EXCERPTED RECORDS »
────────────────

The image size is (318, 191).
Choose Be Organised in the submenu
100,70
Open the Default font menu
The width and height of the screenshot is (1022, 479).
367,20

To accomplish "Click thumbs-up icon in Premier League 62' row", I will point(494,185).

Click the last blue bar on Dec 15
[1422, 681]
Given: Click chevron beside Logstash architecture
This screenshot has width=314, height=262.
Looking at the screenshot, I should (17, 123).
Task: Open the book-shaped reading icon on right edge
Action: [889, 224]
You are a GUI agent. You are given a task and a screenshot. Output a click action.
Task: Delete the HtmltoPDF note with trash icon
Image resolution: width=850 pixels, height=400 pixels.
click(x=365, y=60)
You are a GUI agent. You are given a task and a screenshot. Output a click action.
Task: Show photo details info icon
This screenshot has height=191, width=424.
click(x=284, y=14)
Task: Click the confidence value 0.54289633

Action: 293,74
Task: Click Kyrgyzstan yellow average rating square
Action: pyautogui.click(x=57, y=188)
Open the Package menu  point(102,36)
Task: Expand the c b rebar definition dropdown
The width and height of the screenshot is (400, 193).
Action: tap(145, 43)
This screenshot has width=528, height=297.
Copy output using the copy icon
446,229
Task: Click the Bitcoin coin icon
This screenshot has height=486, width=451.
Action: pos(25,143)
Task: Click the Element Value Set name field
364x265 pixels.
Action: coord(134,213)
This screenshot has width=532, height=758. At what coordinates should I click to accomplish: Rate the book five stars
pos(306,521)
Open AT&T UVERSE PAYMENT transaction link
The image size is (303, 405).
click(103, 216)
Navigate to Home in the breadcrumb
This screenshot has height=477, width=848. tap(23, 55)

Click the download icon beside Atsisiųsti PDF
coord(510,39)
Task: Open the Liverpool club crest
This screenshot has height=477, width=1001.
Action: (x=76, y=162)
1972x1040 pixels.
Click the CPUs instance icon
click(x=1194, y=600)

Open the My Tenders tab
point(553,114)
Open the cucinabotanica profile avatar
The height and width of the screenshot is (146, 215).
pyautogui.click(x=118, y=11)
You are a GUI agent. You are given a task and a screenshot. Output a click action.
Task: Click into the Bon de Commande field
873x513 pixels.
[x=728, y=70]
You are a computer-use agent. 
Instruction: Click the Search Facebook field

────────────────

WRITTEN TASK »
Reproduce all of the material above, switching every "GUI agent" to "interface agent" and leaving everything else as it is.

TASK RESULT »
The image size is (318, 191).
Choose Be Organised in the submenu
100,70
Open the Default font menu
The width and height of the screenshot is (1022, 479).
367,20

To accomplish "Click thumbs-up icon in Premier League 62' row", I will point(494,185).

Click the last blue bar on Dec 15
[1422, 681]
Given: Click chevron beside Logstash architecture
This screenshot has width=314, height=262.
Looking at the screenshot, I should (17, 123).
Task: Open the book-shaped reading icon on right edge
Action: [889, 224]
You are a interface agent. You are given a task and a screenshot. Output a click action.
Task: Delete the HtmltoPDF note with trash icon
Image resolution: width=850 pixels, height=400 pixels.
click(x=365, y=60)
You are a interface agent. You are given a task and a screenshot. Output a click action.
Task: Show photo details info icon
This screenshot has height=191, width=424.
click(x=284, y=14)
Task: Click the confidence value 0.54289633

Action: 293,74
Task: Click Kyrgyzstan yellow average rating square
Action: pyautogui.click(x=57, y=188)
Open the Package menu  point(102,36)
Task: Expand the c b rebar definition dropdown
The width and height of the screenshot is (400, 193).
Action: tap(145, 43)
This screenshot has width=528, height=297.
Copy output using the copy icon
446,229
Task: Click the Bitcoin coin icon
This screenshot has height=486, width=451.
Action: pos(25,143)
Task: Click the Element Value Set name field
364x265 pixels.
Action: coord(134,213)
This screenshot has width=532, height=758. At what coordinates should I click to accomplish: Rate the book five stars
pos(306,521)
Open AT&T UVERSE PAYMENT transaction link
The image size is (303, 405).
click(103, 216)
Navigate to Home in the breadcrumb
This screenshot has height=477, width=848. tap(23, 55)

Click the download icon beside Atsisiųsti PDF
coord(510,39)
Task: Open the Liverpool club crest
This screenshot has height=477, width=1001.
Action: (x=76, y=162)
1972x1040 pixels.
Click the CPUs instance icon
click(x=1194, y=600)

Open the My Tenders tab
point(553,114)
Open the cucinabotanica profile avatar
The height and width of the screenshot is (146, 215).
pyautogui.click(x=118, y=11)
You are a interface agent. You are given a task and a screenshot. Output a click action.
Task: Click into the Bon de Commande field
873x513 pixels.
[x=728, y=70]
You are a computer-use agent. 
Instruction: Click the Search Facebook field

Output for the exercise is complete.